◆ Task description: The line containing "Task: Uncheck SimorghToSchema-AuthoritySubject" marks the end; copy exactly all lines from the start of the material up to and including it.

/---

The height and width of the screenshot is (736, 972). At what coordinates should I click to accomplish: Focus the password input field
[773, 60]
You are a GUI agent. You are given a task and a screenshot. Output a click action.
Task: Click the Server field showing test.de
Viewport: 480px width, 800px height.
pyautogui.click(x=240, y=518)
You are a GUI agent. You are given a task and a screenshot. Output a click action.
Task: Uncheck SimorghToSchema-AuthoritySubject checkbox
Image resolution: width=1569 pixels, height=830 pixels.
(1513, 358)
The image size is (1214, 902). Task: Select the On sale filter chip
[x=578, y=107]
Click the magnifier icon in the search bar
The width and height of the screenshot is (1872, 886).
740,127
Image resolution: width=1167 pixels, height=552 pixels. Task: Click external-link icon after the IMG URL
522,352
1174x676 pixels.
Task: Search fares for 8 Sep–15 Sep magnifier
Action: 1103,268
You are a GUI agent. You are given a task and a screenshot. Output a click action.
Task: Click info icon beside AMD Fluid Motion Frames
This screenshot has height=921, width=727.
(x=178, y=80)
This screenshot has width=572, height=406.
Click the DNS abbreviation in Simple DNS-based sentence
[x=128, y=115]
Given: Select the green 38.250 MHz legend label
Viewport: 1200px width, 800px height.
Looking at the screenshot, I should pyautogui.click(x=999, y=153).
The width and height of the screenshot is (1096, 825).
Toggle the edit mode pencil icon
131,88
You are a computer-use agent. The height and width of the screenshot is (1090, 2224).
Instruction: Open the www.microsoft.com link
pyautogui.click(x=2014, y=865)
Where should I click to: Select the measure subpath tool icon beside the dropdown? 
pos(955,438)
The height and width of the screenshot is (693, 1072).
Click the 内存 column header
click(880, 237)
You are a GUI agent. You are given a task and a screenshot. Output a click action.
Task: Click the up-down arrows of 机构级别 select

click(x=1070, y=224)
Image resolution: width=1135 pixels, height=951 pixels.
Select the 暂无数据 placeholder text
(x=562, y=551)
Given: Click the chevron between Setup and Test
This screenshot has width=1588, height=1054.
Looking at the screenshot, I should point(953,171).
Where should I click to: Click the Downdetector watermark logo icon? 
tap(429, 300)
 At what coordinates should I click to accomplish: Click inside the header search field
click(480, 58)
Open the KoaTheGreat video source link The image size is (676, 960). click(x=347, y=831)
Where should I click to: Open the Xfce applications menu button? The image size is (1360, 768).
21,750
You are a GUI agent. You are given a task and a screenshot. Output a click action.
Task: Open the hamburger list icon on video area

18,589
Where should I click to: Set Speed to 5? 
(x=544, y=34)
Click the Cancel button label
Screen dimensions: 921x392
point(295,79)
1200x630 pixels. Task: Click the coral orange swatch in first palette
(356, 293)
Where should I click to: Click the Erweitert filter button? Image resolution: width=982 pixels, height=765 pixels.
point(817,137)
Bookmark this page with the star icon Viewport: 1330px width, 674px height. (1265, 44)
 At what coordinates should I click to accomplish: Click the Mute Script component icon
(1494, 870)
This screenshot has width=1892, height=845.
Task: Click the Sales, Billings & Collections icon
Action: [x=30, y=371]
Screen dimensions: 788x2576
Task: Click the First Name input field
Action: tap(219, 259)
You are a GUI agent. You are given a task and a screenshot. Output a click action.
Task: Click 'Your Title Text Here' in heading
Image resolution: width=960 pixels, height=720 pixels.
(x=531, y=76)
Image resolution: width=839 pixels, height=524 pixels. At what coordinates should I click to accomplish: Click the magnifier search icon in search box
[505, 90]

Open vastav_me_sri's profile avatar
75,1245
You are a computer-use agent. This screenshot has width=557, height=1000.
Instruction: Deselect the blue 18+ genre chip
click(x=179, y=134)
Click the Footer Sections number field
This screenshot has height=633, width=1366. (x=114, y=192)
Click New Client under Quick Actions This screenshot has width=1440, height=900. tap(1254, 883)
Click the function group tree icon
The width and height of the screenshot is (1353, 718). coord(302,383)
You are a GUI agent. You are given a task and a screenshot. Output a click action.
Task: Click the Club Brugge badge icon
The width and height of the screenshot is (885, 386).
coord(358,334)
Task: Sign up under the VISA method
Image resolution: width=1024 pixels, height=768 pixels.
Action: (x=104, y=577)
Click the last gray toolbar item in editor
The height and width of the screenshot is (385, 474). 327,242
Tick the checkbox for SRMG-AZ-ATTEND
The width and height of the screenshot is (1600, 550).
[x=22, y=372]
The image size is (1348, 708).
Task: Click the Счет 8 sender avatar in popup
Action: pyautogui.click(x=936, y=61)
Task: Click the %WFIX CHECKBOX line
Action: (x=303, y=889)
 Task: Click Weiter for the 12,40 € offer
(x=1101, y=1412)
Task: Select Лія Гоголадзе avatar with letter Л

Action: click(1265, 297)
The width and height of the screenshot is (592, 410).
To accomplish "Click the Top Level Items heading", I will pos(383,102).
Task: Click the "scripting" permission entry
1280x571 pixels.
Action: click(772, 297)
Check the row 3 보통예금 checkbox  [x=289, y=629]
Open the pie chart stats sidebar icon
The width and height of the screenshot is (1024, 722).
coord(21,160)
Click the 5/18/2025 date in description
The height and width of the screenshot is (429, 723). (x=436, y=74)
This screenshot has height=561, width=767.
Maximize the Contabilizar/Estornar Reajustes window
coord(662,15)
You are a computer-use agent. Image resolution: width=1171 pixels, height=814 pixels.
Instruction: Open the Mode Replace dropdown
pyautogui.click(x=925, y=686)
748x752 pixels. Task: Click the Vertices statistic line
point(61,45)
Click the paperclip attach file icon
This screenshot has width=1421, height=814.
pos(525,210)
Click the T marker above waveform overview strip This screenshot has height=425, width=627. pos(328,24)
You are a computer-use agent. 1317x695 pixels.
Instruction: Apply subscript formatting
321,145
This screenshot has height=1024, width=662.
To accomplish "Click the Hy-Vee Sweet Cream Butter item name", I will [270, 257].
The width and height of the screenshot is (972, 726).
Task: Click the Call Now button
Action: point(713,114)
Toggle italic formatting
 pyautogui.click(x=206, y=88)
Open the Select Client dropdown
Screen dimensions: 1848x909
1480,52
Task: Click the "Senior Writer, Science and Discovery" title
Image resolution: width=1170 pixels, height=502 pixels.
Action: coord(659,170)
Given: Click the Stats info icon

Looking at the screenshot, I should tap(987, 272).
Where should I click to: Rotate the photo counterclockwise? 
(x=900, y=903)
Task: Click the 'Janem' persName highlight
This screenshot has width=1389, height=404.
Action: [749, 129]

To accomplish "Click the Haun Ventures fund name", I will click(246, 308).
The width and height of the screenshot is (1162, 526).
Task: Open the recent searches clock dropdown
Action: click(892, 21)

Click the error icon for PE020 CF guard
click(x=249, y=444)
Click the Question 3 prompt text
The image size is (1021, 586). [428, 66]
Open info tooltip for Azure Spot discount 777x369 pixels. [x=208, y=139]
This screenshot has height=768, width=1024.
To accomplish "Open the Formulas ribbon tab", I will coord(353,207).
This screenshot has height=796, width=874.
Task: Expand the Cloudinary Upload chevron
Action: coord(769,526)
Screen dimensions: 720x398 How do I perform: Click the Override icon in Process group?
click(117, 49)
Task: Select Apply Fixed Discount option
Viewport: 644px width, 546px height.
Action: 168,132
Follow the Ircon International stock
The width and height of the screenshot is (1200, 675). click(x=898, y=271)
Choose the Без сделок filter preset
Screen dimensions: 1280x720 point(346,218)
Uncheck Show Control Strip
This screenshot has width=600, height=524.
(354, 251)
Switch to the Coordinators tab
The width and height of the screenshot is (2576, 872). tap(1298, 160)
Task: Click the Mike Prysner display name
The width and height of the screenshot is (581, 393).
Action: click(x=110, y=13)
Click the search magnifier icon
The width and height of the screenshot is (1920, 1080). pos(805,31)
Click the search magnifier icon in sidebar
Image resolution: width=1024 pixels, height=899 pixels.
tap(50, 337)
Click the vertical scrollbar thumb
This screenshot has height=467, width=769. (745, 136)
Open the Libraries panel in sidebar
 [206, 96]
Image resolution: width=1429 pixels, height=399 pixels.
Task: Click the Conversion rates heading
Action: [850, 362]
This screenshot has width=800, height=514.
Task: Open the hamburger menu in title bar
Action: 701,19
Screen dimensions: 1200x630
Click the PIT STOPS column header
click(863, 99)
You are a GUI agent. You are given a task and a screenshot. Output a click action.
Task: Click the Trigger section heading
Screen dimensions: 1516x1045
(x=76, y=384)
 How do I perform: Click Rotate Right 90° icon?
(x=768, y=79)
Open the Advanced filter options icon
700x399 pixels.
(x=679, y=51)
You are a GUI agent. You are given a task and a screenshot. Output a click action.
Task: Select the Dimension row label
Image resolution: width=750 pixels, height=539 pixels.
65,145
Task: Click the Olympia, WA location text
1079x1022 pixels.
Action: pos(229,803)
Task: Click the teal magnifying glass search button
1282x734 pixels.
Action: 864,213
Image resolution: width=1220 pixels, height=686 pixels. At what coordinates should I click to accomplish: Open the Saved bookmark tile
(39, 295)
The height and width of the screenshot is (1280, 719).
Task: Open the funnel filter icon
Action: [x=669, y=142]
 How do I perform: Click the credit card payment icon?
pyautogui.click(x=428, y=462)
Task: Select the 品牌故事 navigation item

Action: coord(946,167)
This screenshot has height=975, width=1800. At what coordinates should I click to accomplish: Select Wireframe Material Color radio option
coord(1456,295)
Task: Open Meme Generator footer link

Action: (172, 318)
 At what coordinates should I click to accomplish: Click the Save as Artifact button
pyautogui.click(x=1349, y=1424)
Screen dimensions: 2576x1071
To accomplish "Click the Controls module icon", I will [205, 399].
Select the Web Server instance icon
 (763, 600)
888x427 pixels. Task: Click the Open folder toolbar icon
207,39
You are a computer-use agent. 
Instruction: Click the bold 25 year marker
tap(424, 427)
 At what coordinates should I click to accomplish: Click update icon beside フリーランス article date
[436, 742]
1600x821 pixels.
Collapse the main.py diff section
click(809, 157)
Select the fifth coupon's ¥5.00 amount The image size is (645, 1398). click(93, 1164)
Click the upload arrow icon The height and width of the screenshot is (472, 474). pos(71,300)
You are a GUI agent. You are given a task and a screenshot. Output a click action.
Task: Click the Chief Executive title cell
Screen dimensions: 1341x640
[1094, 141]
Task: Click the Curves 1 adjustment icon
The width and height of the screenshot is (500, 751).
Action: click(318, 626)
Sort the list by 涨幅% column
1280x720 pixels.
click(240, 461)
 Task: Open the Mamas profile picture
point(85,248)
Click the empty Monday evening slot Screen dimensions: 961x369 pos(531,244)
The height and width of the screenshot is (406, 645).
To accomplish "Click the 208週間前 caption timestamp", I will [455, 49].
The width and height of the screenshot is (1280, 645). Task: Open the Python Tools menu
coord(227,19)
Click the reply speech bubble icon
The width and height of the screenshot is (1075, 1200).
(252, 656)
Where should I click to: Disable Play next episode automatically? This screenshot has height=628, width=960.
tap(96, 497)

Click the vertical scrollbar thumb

\---

◆ Your solution:
The height and width of the screenshot is (736, 972). At what coordinates should I click to accomplish: Focus the password input field
[773, 60]
You are a GUI agent. You are given a task and a screenshot. Output a click action.
Task: Click the Server field showing test.de
Viewport: 480px width, 800px height.
pyautogui.click(x=240, y=518)
You are a GUI agent. You are given a task and a screenshot. Output a click action.
Task: Uncheck SimorghToSchema-AuthoritySubject checkbox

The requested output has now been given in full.